── Raw data

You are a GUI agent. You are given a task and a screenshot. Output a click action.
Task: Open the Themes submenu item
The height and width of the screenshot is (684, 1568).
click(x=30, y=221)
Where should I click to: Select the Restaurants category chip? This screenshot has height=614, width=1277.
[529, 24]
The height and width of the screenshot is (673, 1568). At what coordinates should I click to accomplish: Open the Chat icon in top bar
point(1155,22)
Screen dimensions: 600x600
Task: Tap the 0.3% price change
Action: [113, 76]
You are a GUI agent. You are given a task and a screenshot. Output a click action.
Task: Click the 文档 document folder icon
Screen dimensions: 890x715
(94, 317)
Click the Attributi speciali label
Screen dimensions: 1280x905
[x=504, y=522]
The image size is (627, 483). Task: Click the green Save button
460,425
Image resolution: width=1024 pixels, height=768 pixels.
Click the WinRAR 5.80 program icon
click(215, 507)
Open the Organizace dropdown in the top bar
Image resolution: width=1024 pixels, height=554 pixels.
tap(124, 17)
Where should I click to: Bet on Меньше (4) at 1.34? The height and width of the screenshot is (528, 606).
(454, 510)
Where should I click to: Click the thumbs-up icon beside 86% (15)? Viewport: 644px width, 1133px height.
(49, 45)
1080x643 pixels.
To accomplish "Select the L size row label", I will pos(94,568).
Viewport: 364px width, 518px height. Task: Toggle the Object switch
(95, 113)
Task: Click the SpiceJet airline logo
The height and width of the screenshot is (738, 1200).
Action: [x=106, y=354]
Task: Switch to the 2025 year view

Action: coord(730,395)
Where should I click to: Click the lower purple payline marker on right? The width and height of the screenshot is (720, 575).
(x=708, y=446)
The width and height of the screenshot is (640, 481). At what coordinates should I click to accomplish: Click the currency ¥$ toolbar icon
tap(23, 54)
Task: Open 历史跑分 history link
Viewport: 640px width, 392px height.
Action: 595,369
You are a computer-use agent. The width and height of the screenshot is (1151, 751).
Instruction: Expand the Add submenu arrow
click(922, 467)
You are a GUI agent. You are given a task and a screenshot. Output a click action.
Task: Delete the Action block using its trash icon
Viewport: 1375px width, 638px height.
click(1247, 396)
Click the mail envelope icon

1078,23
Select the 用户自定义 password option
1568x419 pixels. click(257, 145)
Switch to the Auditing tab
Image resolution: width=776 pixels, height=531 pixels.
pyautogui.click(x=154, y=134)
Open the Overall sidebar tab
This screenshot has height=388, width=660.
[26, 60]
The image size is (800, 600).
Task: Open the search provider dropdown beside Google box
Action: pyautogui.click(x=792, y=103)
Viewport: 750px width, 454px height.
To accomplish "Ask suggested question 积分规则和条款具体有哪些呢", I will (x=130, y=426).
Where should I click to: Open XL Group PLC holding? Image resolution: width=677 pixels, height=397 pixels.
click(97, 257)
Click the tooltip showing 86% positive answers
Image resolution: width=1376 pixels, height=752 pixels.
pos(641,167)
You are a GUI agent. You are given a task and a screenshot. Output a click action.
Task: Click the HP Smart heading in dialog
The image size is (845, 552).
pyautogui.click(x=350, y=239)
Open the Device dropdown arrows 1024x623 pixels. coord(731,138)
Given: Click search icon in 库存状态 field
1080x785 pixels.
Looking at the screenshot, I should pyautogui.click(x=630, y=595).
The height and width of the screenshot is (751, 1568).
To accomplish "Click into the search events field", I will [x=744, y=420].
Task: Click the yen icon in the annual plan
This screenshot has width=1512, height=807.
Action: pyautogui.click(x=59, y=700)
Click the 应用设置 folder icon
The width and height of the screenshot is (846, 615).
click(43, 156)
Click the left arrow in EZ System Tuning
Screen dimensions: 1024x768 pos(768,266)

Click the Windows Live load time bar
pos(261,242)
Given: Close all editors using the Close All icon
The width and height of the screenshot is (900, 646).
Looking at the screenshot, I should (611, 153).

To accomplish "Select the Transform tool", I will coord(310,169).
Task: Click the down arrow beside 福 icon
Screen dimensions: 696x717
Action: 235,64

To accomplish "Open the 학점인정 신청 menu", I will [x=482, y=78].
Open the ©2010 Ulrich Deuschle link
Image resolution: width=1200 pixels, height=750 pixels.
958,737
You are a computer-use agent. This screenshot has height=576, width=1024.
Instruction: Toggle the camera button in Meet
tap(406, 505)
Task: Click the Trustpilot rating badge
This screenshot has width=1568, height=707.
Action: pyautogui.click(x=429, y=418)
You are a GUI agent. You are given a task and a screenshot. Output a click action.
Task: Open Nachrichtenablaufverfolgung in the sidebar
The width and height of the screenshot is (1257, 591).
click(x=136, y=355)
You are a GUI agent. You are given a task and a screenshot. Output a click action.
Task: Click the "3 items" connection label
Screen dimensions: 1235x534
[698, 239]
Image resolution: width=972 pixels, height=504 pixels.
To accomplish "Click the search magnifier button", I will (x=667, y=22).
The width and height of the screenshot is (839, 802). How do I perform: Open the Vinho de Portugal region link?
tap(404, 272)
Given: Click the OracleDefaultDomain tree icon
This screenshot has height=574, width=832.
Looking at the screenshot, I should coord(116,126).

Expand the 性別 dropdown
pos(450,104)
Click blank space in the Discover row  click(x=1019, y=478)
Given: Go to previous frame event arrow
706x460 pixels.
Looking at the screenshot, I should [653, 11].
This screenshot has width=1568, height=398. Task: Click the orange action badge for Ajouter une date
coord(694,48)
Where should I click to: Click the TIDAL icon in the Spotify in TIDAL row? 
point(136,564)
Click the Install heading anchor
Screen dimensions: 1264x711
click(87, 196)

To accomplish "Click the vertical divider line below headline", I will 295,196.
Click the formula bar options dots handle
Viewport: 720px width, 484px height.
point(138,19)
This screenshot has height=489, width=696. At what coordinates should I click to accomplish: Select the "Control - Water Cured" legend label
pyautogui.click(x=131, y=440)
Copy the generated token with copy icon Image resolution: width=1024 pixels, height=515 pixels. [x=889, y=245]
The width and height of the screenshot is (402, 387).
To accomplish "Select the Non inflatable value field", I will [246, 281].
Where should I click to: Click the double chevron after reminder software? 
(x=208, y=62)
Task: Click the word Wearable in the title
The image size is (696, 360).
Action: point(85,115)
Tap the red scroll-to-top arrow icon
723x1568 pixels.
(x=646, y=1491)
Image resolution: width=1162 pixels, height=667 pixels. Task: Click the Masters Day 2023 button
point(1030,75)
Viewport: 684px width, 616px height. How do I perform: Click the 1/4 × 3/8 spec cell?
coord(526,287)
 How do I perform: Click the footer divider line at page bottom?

────

Task requirements:
After reading through the material, print all of it again exactly.

Output below:
You are a GUI agent. You are given a task and a screenshot. Output a click action.
Task: Open the Themes submenu item
The height and width of the screenshot is (684, 1568).
click(x=30, y=221)
Where should I click to: Select the Restaurants category chip? This screenshot has height=614, width=1277.
[529, 24]
The height and width of the screenshot is (673, 1568). At what coordinates should I click to accomplish: Open the Chat icon in top bar
point(1155,22)
Screen dimensions: 600x600
Task: Tap the 0.3% price change
Action: [113, 76]
You are a GUI agent. You are given a task and a screenshot. Output a click action.
Task: Click the 文档 document folder icon
Screen dimensions: 890x715
(94, 317)
Click the Attributi speciali label
Screen dimensions: 1280x905
[x=504, y=522]
The image size is (627, 483). Task: Click the green Save button
460,425
Image resolution: width=1024 pixels, height=768 pixels.
Click the WinRAR 5.80 program icon
click(215, 507)
Open the Organizace dropdown in the top bar
Image resolution: width=1024 pixels, height=554 pixels.
tap(124, 17)
Where should I click to: Bet on Меньше (4) at 1.34? The height and width of the screenshot is (528, 606).
(454, 510)
Where should I click to: Click the thumbs-up icon beside 86% (15)? Viewport: 644px width, 1133px height.
(49, 45)
1080x643 pixels.
To accomplish "Select the L size row label", I will pos(94,568).
Viewport: 364px width, 518px height. Task: Toggle the Object switch
(95, 113)
Task: Click the SpiceJet airline logo
The height and width of the screenshot is (738, 1200).
Action: [x=106, y=354]
Task: Switch to the 2025 year view

Action: coord(730,395)
Where should I click to: Click the lower purple payline marker on right? The width and height of the screenshot is (720, 575).
(x=708, y=446)
The width and height of the screenshot is (640, 481). At what coordinates should I click to accomplish: Click the currency ¥$ toolbar icon
tap(23, 54)
Task: Open 历史跑分 history link
Viewport: 640px width, 392px height.
Action: 595,369
You are a computer-use agent. The width and height of the screenshot is (1151, 751).
Instruction: Expand the Add submenu arrow
click(922, 467)
You are a GUI agent. You are given a task and a screenshot. Output a click action.
Task: Delete the Action block using its trash icon
Viewport: 1375px width, 638px height.
click(1247, 396)
Click the mail envelope icon

1078,23
Select the 用户自定义 password option
1568x419 pixels. click(257, 145)
Switch to the Auditing tab
Image resolution: width=776 pixels, height=531 pixels.
pyautogui.click(x=154, y=134)
Open the Overall sidebar tab
This screenshot has height=388, width=660.
[26, 60]
The image size is (800, 600).
Task: Open the search provider dropdown beside Google box
Action: pyautogui.click(x=792, y=103)
Viewport: 750px width, 454px height.
To accomplish "Ask suggested question 积分规则和条款具体有哪些呢", I will (x=130, y=426).
Where should I click to: Open XL Group PLC holding? Image resolution: width=677 pixels, height=397 pixels.
click(97, 257)
Click the tooltip showing 86% positive answers
Image resolution: width=1376 pixels, height=752 pixels.
pos(641,167)
You are a GUI agent. You are given a task and a screenshot. Output a click action.
Task: Click the HP Smart heading in dialog
The image size is (845, 552).
pyautogui.click(x=350, y=239)
Open the Device dropdown arrows 1024x623 pixels. coord(731,138)
Given: Click search icon in 库存状态 field
1080x785 pixels.
Looking at the screenshot, I should pyautogui.click(x=630, y=595).
The height and width of the screenshot is (751, 1568).
To accomplish "Click into the search events field", I will [x=744, y=420].
Task: Click the yen icon in the annual plan
This screenshot has width=1512, height=807.
Action: pyautogui.click(x=59, y=700)
Click the 应用设置 folder icon
The width and height of the screenshot is (846, 615).
click(43, 156)
Click the left arrow in EZ System Tuning
Screen dimensions: 1024x768 pos(768,266)

Click the Windows Live load time bar
pos(261,242)
Given: Close all editors using the Close All icon
The width and height of the screenshot is (900, 646).
Looking at the screenshot, I should (611, 153).

To accomplish "Select the Transform tool", I will coord(310,169).
Task: Click the down arrow beside 福 icon
Screen dimensions: 696x717
Action: 235,64

To accomplish "Open the 학점인정 신청 menu", I will [x=482, y=78].
Open the ©2010 Ulrich Deuschle link
Image resolution: width=1200 pixels, height=750 pixels.
958,737
You are a computer-use agent. This screenshot has height=576, width=1024.
Instruction: Toggle the camera button in Meet
tap(406, 505)
Task: Click the Trustpilot rating badge
This screenshot has width=1568, height=707.
Action: pyautogui.click(x=429, y=418)
You are a GUI agent. You are given a task and a screenshot. Output a click action.
Task: Open Nachrichtenablaufverfolgung in the sidebar
The width and height of the screenshot is (1257, 591).
click(x=136, y=355)
You are a GUI agent. You are given a task and a screenshot. Output a click action.
Task: Click the "3 items" connection label
Screen dimensions: 1235x534
[698, 239]
Image resolution: width=972 pixels, height=504 pixels.
To accomplish "Click the search magnifier button", I will (x=667, y=22).
The width and height of the screenshot is (839, 802). How do I perform: Open the Vinho de Portugal region link?
tap(404, 272)
Given: Click the OracleDefaultDomain tree icon
This screenshot has height=574, width=832.
Looking at the screenshot, I should coord(116,126).

Expand the 性別 dropdown
pos(450,104)
Click blank space in the Discover row  click(x=1019, y=478)
Given: Go to previous frame event arrow
706x460 pixels.
Looking at the screenshot, I should [653, 11].
This screenshot has width=1568, height=398. Task: Click the orange action badge for Ajouter une date
coord(694,48)
Where should I click to: Click the TIDAL icon in the Spotify in TIDAL row? 
point(136,564)
Click the Install heading anchor
Screen dimensions: 1264x711
click(87, 196)

To accomplish "Click the vertical divider line below headline", I will 295,196.
Click the formula bar options dots handle
Viewport: 720px width, 484px height.
point(138,19)
This screenshot has height=489, width=696. At what coordinates should I click to accomplish: Select the "Control - Water Cured" legend label
pyautogui.click(x=131, y=440)
Copy the generated token with copy icon Image resolution: width=1024 pixels, height=515 pixels. [x=889, y=245]
The width and height of the screenshot is (402, 387).
To accomplish "Select the Non inflatable value field", I will [246, 281].
Where should I click to: Click the double chevron after reminder software? 
(x=208, y=62)
Task: Click the word Wearable in the title
The image size is (696, 360).
Action: point(85,115)
Tap the red scroll-to-top arrow icon
723x1568 pixels.
(x=646, y=1491)
Image resolution: width=1162 pixels, height=667 pixels. Task: Click the Masters Day 2023 button
point(1030,75)
Viewport: 684px width, 616px height. How do I perform: Click the 1/4 × 3/8 spec cell?
coord(526,287)
 How do I perform: Click the footer divider line at page bottom?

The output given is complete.